ASSIGNMENT: A bare number is the expected answer: the count of lines in the data holding "Performance".

ENTRIES SHOWN:
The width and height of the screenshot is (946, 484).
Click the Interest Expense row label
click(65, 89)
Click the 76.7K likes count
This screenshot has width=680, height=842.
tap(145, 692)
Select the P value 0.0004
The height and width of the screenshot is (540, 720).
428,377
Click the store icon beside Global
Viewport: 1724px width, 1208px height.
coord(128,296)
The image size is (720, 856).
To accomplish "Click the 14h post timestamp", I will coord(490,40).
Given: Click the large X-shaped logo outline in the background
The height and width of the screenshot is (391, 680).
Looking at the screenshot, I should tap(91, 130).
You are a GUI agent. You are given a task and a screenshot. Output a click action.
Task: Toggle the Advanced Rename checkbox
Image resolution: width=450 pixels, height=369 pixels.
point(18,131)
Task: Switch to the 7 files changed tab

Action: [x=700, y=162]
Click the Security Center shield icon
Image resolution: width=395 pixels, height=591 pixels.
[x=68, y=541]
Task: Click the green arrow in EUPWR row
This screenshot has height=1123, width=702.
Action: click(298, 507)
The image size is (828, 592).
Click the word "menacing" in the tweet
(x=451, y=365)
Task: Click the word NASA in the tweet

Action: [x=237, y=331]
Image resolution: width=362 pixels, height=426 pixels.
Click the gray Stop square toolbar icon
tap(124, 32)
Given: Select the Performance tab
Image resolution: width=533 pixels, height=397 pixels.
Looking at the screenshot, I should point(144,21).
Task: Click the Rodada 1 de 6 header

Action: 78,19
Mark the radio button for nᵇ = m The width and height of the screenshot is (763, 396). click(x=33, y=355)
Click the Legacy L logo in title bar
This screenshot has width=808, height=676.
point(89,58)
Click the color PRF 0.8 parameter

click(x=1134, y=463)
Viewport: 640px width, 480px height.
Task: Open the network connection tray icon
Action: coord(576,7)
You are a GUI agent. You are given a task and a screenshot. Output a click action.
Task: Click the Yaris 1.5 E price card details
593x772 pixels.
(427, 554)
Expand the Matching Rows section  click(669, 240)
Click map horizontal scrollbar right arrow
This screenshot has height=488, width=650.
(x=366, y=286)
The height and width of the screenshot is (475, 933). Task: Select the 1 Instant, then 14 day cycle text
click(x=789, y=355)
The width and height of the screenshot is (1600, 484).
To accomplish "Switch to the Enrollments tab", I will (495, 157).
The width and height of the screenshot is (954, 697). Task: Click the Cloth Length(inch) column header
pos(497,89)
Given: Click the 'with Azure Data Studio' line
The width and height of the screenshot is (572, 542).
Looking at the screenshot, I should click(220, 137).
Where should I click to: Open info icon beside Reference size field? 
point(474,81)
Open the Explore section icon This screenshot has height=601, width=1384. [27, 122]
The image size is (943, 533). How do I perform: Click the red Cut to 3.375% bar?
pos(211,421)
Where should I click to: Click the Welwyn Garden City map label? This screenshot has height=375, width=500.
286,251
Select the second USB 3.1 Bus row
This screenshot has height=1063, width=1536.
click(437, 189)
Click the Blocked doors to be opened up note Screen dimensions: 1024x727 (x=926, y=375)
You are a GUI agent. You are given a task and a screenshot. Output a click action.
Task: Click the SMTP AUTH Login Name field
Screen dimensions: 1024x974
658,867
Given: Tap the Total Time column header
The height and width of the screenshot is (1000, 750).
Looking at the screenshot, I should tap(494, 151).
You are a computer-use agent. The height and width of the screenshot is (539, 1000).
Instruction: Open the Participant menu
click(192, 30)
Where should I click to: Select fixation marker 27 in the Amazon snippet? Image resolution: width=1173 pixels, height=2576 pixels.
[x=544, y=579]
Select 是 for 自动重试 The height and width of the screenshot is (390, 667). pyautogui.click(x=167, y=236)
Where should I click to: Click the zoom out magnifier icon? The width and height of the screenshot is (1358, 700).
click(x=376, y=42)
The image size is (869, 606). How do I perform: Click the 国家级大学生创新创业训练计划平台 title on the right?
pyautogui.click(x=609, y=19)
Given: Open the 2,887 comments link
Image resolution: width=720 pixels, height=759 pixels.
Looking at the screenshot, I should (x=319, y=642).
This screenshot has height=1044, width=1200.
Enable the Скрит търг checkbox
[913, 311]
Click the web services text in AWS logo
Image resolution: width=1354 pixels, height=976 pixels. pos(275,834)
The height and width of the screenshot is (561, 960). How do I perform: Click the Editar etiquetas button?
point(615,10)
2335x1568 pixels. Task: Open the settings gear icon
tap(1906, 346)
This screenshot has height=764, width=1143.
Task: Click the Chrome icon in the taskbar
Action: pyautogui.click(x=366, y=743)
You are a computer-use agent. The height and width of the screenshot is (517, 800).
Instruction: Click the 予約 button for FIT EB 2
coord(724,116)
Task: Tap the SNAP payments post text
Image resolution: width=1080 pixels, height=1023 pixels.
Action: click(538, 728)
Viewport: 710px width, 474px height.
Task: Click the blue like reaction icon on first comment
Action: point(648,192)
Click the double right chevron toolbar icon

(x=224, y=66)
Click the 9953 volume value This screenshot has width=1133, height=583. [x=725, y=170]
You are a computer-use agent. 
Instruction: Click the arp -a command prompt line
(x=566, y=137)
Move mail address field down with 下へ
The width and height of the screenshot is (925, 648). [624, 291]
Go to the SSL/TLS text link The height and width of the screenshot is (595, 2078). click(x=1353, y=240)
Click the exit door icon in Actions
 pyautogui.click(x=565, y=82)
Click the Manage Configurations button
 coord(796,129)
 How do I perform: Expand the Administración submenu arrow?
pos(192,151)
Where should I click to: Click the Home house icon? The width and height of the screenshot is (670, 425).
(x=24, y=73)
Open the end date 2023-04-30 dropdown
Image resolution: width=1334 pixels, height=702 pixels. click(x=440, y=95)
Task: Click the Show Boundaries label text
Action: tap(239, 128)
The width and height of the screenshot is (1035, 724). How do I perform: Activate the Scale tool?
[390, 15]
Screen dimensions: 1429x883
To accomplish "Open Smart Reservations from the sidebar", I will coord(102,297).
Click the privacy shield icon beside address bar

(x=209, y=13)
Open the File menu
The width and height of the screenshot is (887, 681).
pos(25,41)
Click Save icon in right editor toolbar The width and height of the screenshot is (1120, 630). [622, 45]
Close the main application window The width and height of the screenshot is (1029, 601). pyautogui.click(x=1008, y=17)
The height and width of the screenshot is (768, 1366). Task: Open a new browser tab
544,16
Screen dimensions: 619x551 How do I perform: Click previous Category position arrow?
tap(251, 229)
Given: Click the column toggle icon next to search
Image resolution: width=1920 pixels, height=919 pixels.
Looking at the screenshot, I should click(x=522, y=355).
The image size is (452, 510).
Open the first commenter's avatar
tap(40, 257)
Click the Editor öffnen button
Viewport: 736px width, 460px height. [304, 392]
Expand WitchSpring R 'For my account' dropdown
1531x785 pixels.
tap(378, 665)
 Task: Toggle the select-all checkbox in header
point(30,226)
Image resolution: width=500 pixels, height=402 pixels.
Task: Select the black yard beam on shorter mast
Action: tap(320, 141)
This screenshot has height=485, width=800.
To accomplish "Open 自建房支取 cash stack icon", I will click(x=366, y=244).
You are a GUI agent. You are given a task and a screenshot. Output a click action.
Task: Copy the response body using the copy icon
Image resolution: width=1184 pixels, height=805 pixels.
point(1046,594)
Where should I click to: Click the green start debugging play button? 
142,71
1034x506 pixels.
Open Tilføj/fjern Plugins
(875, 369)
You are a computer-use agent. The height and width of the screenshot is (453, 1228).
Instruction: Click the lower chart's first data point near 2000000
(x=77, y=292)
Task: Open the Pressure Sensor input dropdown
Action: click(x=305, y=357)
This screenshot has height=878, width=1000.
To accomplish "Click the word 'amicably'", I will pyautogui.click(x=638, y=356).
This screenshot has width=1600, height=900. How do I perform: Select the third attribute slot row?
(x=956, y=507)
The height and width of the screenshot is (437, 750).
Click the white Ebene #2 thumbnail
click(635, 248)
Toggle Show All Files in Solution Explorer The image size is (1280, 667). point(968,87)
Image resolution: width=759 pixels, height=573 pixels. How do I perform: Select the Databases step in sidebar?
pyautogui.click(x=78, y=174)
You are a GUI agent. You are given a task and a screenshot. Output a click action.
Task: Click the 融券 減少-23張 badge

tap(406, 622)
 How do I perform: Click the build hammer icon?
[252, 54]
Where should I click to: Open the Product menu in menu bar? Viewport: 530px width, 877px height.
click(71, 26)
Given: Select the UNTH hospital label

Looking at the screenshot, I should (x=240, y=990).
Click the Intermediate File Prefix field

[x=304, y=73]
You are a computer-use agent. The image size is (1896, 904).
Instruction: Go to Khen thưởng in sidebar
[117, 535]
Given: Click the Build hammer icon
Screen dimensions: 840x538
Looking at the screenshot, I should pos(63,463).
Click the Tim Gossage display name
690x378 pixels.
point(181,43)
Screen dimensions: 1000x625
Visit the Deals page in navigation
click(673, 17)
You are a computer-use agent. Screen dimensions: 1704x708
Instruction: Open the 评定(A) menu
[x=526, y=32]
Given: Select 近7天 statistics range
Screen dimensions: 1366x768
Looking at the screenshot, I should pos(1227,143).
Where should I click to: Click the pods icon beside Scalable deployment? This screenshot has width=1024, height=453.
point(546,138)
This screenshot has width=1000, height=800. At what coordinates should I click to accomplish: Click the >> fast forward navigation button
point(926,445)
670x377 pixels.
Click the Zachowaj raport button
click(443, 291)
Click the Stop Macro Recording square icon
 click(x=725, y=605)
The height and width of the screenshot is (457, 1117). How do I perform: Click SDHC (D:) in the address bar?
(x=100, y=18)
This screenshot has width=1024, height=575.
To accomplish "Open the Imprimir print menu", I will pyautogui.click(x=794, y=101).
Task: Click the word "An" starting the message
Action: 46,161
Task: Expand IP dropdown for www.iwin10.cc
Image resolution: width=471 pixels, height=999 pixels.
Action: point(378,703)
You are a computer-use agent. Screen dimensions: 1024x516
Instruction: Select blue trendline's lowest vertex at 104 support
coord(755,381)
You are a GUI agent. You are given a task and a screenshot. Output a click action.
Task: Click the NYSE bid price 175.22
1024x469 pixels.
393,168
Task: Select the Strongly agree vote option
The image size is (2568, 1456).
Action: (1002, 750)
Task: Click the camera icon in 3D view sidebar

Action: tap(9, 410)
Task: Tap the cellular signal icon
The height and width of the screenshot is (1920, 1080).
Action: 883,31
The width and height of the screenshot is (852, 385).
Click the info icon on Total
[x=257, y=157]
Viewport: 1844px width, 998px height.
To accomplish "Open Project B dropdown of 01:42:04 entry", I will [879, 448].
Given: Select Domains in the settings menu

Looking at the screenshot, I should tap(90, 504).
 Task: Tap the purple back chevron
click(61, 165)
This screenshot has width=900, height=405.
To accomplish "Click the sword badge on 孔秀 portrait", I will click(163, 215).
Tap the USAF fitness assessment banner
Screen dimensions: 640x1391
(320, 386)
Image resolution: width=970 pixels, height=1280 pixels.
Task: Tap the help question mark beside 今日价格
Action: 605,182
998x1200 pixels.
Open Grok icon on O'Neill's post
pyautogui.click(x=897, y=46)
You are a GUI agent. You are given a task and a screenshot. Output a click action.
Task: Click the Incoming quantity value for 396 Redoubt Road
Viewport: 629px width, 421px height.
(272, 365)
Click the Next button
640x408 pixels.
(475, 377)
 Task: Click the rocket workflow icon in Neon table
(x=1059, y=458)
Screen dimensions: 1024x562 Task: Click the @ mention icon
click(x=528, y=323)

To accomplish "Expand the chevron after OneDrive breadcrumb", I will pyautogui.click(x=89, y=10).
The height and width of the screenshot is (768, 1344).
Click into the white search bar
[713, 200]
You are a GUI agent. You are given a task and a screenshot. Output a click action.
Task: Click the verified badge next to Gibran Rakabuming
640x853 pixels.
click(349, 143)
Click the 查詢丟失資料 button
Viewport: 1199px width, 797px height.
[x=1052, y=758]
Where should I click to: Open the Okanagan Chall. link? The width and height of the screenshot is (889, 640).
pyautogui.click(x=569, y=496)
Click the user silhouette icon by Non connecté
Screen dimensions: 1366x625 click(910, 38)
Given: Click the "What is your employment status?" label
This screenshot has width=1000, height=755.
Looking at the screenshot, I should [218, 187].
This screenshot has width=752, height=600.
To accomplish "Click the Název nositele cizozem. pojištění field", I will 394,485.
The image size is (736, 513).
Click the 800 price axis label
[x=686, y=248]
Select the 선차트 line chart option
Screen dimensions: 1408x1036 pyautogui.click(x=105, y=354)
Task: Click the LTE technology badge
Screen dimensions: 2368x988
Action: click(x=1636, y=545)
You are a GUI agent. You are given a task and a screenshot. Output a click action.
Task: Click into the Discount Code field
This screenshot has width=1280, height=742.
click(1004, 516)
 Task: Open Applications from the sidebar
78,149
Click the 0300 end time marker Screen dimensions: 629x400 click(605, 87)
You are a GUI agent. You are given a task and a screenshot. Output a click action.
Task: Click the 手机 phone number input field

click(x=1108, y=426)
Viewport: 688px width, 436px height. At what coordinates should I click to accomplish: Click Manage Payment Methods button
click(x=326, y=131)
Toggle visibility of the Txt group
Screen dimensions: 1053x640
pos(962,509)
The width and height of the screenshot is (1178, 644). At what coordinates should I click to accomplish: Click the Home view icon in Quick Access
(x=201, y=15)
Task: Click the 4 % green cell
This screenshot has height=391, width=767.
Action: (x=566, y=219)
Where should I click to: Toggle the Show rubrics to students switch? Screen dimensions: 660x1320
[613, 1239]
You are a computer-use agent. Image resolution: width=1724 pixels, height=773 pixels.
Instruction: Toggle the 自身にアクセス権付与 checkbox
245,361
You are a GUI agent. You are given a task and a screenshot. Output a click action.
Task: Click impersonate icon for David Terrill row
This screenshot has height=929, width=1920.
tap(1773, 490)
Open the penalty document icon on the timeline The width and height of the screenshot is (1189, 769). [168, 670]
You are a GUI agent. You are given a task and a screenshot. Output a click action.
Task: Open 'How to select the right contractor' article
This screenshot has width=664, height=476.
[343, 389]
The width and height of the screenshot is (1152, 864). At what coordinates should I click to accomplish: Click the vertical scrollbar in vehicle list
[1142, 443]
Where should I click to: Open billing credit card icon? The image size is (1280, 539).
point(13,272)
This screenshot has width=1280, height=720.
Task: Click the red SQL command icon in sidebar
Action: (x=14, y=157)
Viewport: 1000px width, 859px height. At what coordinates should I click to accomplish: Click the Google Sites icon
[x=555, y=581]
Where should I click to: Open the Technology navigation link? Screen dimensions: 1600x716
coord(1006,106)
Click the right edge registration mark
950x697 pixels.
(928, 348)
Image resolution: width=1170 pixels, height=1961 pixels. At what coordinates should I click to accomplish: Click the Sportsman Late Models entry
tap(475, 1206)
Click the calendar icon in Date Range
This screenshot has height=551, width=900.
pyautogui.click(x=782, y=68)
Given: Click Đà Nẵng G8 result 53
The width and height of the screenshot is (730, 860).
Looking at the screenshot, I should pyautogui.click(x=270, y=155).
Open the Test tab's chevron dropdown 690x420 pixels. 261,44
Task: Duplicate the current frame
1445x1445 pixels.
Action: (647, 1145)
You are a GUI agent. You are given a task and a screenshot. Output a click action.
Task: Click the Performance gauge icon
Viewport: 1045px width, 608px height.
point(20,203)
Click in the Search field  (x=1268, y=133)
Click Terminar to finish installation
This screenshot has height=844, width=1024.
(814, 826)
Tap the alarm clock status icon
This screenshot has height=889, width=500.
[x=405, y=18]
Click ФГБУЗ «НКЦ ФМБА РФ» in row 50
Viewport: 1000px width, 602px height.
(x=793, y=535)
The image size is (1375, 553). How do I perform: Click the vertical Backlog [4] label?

FINAL ANSWER: 2